# *****Who plays music for there plants???*****



## CLOSETGROWTH (Jan 10, 2010)

Hello RIU  Just wondering how many of you actually play music for your plants? I give my girls 4 hours of classical music a day. How about you? 




There are many different viewpoints on this. A selection of contributors' thoughts are included below. 

*Answer 1:* 
Many scientific studies have been done regarding the effects of music on plants. The simple answer is that past studies have suggested rock music seems to have a detrimental effect on plant growth. 
There is a well-known study from the early 1970s, conducted by Dorothy Retallack at the Colorado Woman's College in Denver using the college's three Biotronic Control Chambers. In one series of studies, music was played daily for three hours a day in one laboratory, and it was played for eight hours a day in another. Those where the music was played for 3 hours a day grew twice as large and were twice as healthy as those in a music-free environment. However, plants in the laboratory where music was played for 8 hours daily died within two weeks of the experiment beginning. 

Different types of music were then utilised. Rock music was played to one group of plants and soothing music to another. The "rock music" plants were sickly and small whereas the other group grew large and healthy, with the plants actually growing towards the radio just like they bend towards sunlight. 
It is uncertain whether country music has been used in experiments, but the nature of the music is generally more melodious, so is likely to produce healthier plants than those exposed to jarring rock music. Either way, it would seem that even plants don't like "piped" music - it needs to be limited to three hours a day, rather than played continuously. 
Effective experiments, however, would need to involve the following factors: 

the same plant types across the different conditions
a variety of species, also across the different conditions
strict controls on all other external factors, e.g. light, warmth, etc
consistency of human interaction across the different conditions
music vo,ume would need to be maintained at a consistent level
For research on experiments involving the response of plants to music, see the related links below. 
*Answer 2:* 
Mythbusters have come up with a different result. Their experiments suggested that heavy metal seems to stimulate growth more than other types of music. The culprit is likely the rapid vibration that encourages activity. Perhaps these results could be pursued by searching the Mythbusters website on Discoverychannel. 



*Answer 3:* 
The effect is the same as random noise, i.e. just the physical stress of sound. Music as such has no effect because: 

1) Plants are not intelligent. In fact, they don't have a central nervous system. Music can only affect you if you understand it, and plants can't understand anything. 

2) Plants have no auditory organs. They can't hear any more than you could hear through your skin if you had no ears. 
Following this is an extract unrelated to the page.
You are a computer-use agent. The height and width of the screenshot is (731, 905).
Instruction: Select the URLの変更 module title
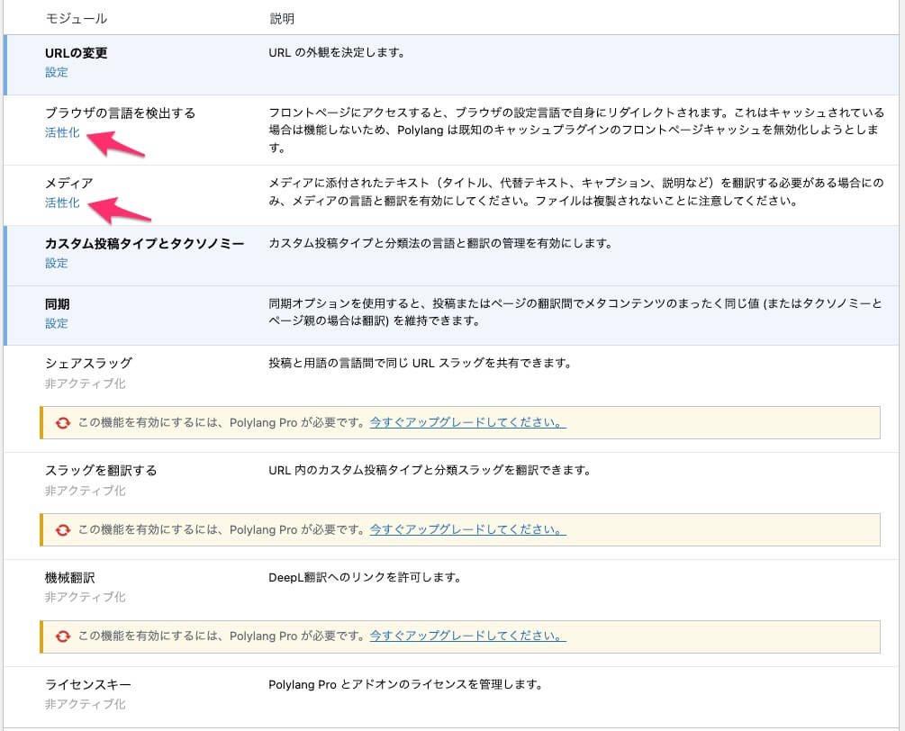pos(77,53)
If you look this up on the net, you'll see plenty of small scale experiments with positive results. Unfortunately, these experiments are fatally flawed in several ways. First, they are typically done with just 3 or 4 plants, and with such a small sample size any difference is likely to be from random chance. Second, and perhaps more importantly, the control is silent when it should be random noise with the same frequency spectrum and periodicity as the music. This is the only way to test the effects of music as such, not just the effects of sound. When the experiment is done with a good sample size (thousands of plants) and controlled properly, the results may well be negative. 
*Answer 4:* 
I tried experimenting myself. After 4 week of experimenting, the following were the results. I observed that the one that was in the best condition was the plant that was in the room with classical music. It grew in the range of 9-16 degrees away from the CD Player. The second best plant was the one in the room with no music. It grew from the range of 11-15 degrees away from the CD Player. The one that didn't do so well was the one in the room with rock music. It grew from the range of 33-85 degrees away from the CD Player. 
*Answer 5:* 
Many people swear by Classical music, which is used in some professional greenhouses to stimulate plant growth. In the book, "The Secret Life of Plants," the results of exposure to various types of music on houseplants is explored, among other fascinating plant experiments. 
*Answer 6:* 
The effect of music on plants is drastic. It is found that music stimulates the brain, but it depends what kind of music. For example the high frequency of mechanical waves that run hand in hand with rap and acid rock are damaging to the plant. 
Some studies have indicated that they do indeed germinate and grow faster and healthier when exposed to Classical music.


----------



## FuZZyBUDz (Jan 10, 2010)




----------



## Apostrophe (Jan 10, 2010)

I let them listen to James Brown about once a week


----------



## wallimaster (Jan 10, 2010)

i bump it up a lil by spinnin cd's of " drowning pool " while im in the office working. my girls love the bass, thumps there roots, and makes there nips hard


----------



## growenjp (Jan 10, 2010)

My plants are listening to the Jazz all day station. I did notice they liked jazz over classical. I'm thinking of running a XM line down there so I can try all of the different flavors. Ever hear of plant gravitating toward the music like it does the light?


----------



## riddleme (Jan 10, 2010)

Studies have proven that 3 hours a day is best 

I just let my plant watch TV

She loves NCIS


----------



## MileHIGHclub101 (Jan 10, 2010)

hahahaha pandora is the best for growing plants....try tying plant growing mix see what it pops out... just kidding but it would be nice...something calm relaxing soothing i give my plants the counting crows and they just veg out...no pun intended


----------



## 2much (Jan 10, 2010)

ive actually looked into this a bit and read that plants like 450 hrtz which is right around the key of c, so i used a tone generator for a week at 450 hrtz. really didnt see a difference but my experiment was totally bad science with no benchmarks or other data to compare, but myth busters said plant like classical music , and the myth busters cant be wrong...... can they?


----------



## FuZZyBUDz (Jan 10, 2010)

it looks like ur pik paned up a lil bit!


----------



## spinninggorilla (Jan 10, 2010)

My babys listen to trance a few hours a day. Above and Beyond, Armin Van Buuren! They seem to love it!


----------



## FuZZyBUDz (Jan 10, 2010)

benny banassi, tall paul, dj italian sensetion, ect... me too.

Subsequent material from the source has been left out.